The rise of crypto currencies, notably bitcoin, fuels new and old debates about money. This paper discusses attempts of so-called stablecoins to complement or replace fiat money. In so doing, we first review today’s endogenous and debt-backed money. Second, we analyze how stablecoins try to overcome the inherent speculative and deflationary design of fixed supply coins like bitcoin. Some of the stablecoins’ underlying theories correctly state that economic and liquidity expansion go hand in hand. However, we find that these crypto currencies’ algorithmically planned allocation of new coins is inferior to today’s money creation because it is (i) not market-based, (ii) not backed by a We Owe You and (iii) using outdated monetarist theories in an attempt to control prices.

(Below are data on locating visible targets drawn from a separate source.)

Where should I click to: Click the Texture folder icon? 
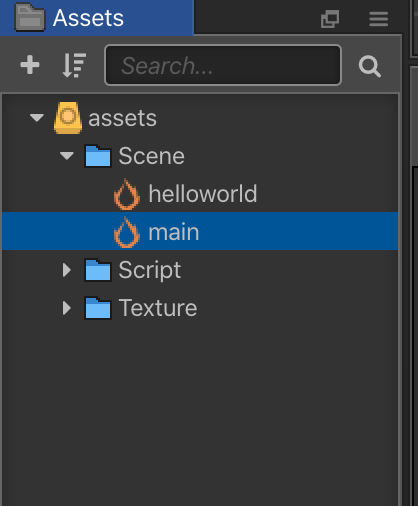click(98, 308)
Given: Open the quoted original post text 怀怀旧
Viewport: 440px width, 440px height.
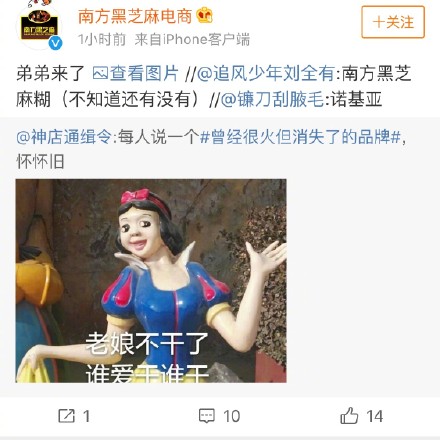Looking at the screenshot, I should pyautogui.click(x=40, y=162).
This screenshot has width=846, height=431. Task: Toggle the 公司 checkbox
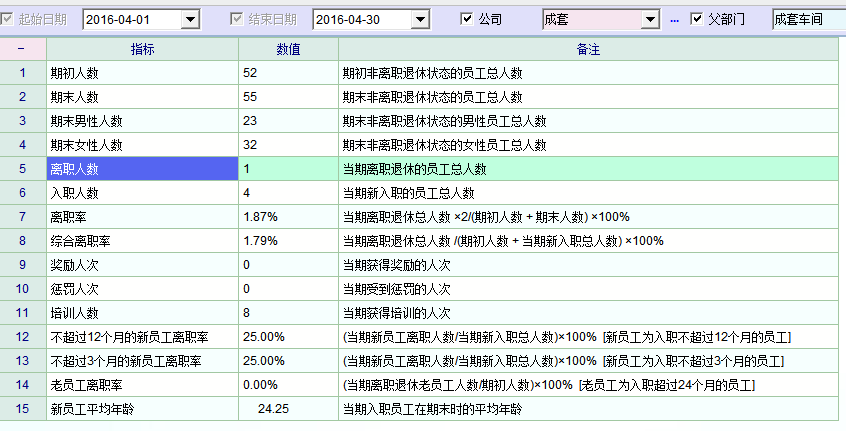point(467,19)
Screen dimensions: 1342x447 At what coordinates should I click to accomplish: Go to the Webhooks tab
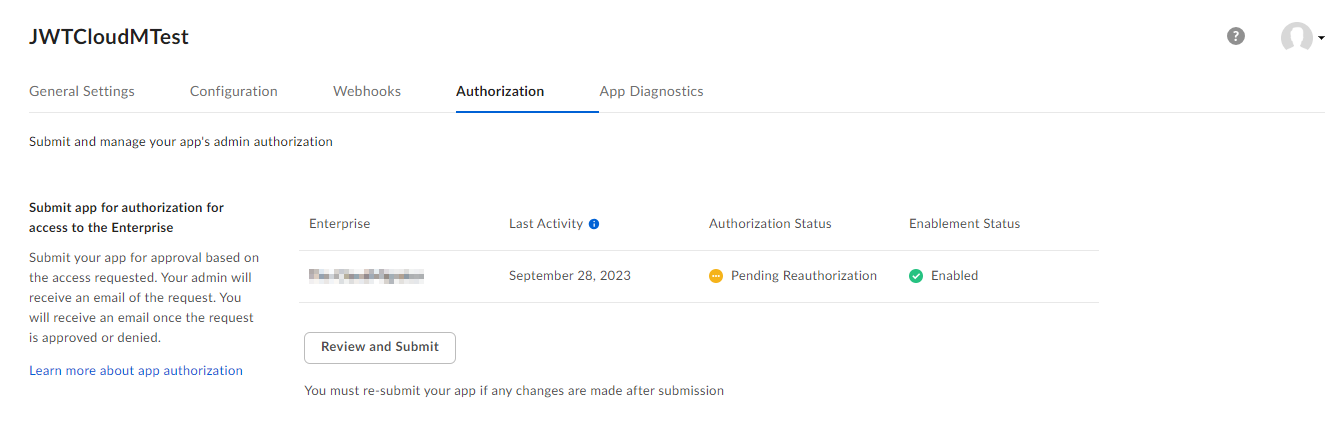tap(367, 91)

We predict that crypto-monetarism will fail because quantity adjustments are not a sufficient condition for stable prices. Third, we show that, in the real world, firms set prices according to cost-based pricing rules, so that changes in unit labour costs correlate well with inflation. Once a path-dependent and institutional perspective on the labor market is taken, the importance of coordinated wage bargaining for price stability becomes evident. As a consequence, monetary policy of (crypto) currencies has to overcome the illusionary dichotomy between the real and the financial circuit. Instead, a comprehensive ap- proach combining fiscal, wage, foreign exchange and interest rate policies is needed.